— Start RECORDS PROVIDED —

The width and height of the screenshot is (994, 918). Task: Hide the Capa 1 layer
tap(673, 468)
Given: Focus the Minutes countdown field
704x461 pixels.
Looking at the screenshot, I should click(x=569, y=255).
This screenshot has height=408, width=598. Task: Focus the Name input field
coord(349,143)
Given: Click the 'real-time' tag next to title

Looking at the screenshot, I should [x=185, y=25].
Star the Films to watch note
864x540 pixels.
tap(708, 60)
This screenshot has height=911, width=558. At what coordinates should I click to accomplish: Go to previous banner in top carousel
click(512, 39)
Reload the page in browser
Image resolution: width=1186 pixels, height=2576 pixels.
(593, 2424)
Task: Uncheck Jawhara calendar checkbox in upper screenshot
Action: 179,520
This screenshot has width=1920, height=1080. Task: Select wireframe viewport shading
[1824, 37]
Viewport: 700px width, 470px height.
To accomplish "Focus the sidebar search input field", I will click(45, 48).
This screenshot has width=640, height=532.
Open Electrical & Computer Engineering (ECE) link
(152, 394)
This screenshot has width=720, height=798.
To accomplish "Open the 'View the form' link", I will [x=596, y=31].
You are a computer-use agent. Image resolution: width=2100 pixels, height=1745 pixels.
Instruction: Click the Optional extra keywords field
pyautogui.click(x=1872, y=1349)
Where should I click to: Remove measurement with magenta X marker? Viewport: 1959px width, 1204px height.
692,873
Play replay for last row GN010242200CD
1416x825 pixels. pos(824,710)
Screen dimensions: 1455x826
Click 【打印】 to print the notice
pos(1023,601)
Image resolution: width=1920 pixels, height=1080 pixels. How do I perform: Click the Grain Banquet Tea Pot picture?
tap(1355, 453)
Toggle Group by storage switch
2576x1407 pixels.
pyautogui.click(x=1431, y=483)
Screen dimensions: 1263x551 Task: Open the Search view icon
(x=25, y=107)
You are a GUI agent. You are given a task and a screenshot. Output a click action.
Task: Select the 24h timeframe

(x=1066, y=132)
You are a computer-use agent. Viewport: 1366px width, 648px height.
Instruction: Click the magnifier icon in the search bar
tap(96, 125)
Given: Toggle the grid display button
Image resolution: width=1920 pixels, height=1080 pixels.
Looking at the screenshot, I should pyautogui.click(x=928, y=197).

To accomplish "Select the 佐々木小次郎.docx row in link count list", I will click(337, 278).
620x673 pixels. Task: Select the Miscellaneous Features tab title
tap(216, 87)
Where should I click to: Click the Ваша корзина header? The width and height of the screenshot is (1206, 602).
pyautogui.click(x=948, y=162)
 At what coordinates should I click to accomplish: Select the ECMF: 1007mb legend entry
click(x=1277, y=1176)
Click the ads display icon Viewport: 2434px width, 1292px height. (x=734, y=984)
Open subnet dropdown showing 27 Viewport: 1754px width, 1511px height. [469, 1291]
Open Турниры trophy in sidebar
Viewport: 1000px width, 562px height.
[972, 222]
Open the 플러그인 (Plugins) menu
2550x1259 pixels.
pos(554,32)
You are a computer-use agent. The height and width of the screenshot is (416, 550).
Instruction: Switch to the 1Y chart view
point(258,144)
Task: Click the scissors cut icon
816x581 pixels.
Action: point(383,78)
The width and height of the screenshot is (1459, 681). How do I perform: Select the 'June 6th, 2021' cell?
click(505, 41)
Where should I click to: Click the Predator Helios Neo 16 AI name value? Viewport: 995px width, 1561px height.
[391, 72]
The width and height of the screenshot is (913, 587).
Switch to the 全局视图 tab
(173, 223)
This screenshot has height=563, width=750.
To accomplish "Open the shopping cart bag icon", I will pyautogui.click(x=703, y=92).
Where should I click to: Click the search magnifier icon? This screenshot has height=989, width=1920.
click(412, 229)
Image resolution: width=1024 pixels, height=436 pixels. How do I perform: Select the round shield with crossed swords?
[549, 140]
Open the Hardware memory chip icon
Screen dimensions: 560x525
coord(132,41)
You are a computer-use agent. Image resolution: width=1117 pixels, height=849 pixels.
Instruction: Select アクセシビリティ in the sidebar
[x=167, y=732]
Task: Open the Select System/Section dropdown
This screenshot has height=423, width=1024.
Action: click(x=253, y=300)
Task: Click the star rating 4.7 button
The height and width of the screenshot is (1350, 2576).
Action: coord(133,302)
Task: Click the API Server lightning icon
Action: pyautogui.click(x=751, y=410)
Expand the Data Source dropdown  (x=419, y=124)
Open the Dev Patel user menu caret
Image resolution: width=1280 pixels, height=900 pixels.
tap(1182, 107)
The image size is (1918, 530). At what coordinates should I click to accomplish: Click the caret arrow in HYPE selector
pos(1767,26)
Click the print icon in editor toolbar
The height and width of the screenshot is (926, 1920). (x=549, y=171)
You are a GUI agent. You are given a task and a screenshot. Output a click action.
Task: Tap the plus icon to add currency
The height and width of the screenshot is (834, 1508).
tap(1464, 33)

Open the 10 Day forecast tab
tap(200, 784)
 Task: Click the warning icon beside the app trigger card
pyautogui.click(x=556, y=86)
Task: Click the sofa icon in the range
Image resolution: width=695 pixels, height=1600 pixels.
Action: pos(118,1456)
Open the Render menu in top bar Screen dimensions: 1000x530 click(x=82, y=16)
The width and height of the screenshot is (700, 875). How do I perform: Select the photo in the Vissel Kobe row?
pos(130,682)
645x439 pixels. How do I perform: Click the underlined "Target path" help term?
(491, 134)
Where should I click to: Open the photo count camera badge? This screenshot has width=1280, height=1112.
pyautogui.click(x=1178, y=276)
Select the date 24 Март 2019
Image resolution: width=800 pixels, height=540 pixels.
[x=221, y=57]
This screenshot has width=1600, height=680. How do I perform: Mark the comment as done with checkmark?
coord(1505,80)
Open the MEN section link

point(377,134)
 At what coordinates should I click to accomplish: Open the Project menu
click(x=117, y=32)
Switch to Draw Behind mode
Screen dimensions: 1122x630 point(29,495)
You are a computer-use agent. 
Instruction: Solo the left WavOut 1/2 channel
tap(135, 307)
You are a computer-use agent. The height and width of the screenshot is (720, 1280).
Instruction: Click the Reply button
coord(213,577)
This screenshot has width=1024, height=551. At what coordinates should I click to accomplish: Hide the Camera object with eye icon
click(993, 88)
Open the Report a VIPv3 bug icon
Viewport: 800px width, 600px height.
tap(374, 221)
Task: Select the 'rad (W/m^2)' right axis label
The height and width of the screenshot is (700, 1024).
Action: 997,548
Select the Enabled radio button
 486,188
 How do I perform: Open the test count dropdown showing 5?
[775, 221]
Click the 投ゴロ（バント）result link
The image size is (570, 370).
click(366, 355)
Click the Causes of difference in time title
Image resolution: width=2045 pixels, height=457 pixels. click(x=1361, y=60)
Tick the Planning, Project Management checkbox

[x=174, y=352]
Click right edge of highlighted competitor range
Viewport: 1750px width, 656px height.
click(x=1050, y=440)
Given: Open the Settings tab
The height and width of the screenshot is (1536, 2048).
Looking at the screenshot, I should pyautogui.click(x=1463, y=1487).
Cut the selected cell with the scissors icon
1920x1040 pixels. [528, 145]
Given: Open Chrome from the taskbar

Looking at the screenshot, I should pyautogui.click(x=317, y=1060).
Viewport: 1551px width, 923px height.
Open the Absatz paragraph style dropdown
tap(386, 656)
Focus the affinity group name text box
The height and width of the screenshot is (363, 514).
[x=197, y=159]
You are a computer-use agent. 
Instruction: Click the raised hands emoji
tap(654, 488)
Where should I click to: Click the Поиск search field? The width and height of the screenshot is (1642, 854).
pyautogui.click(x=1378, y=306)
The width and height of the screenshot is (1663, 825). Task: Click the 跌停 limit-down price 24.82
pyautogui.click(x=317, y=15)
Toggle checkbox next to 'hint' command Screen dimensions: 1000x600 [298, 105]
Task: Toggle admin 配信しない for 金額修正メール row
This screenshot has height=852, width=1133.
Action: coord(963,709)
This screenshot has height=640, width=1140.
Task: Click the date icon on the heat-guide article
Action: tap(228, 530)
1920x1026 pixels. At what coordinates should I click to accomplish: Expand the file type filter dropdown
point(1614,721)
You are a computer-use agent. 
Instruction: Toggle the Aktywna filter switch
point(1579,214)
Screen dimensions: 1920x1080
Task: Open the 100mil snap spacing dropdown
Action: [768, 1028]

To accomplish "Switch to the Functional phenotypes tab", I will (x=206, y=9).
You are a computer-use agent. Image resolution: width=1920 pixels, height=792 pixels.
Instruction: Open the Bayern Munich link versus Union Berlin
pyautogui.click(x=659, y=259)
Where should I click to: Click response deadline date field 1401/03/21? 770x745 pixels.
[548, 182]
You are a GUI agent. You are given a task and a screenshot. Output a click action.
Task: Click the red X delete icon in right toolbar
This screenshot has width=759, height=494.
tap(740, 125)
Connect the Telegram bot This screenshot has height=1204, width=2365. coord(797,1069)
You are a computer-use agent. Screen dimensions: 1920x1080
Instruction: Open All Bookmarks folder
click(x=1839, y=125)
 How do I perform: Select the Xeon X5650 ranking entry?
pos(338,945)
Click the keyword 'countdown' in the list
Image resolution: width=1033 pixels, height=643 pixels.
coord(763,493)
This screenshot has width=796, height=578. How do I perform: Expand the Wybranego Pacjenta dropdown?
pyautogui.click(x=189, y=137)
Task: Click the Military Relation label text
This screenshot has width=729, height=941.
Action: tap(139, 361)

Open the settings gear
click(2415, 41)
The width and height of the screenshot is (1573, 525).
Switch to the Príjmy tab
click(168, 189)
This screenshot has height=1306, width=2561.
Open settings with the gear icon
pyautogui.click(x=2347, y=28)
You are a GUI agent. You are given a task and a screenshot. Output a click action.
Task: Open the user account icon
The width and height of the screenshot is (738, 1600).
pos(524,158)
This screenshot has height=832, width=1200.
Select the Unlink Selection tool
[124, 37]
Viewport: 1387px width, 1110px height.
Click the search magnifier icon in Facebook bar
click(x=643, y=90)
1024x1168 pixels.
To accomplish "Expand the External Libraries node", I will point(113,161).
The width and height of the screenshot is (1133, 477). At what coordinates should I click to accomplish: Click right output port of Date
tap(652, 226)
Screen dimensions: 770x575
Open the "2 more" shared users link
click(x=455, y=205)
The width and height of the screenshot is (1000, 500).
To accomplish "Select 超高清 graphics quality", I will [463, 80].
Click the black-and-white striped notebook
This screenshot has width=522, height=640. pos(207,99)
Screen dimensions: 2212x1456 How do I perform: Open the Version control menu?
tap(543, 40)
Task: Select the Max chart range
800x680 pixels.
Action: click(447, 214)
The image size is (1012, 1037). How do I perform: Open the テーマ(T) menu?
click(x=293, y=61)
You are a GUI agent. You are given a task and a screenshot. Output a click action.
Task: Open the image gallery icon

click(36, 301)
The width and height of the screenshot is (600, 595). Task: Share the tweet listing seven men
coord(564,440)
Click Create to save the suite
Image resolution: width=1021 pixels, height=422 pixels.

— End RECORDS PROVIDED —

> **YOUR INSTRUCTIONS**:
Output the records from the line containing "Task: Select the Max chart range" through the line containing "click(x=293, y=61)", inclusive, as a Markdown table with the columns Row and Line, skipping any blank lines.

> **SOLVED PROBLEM**:
| Row | Line |
|---|---|
| 1 | Task: Select the Max chart range |
| 2 | 800x680 pixels. |
| 3 | Action: click(447, 214) |
| 4 | The image size is (1012, 1037). How do I perform: Open the テーマ(T) menu? |
| 5 | click(x=293, y=61) |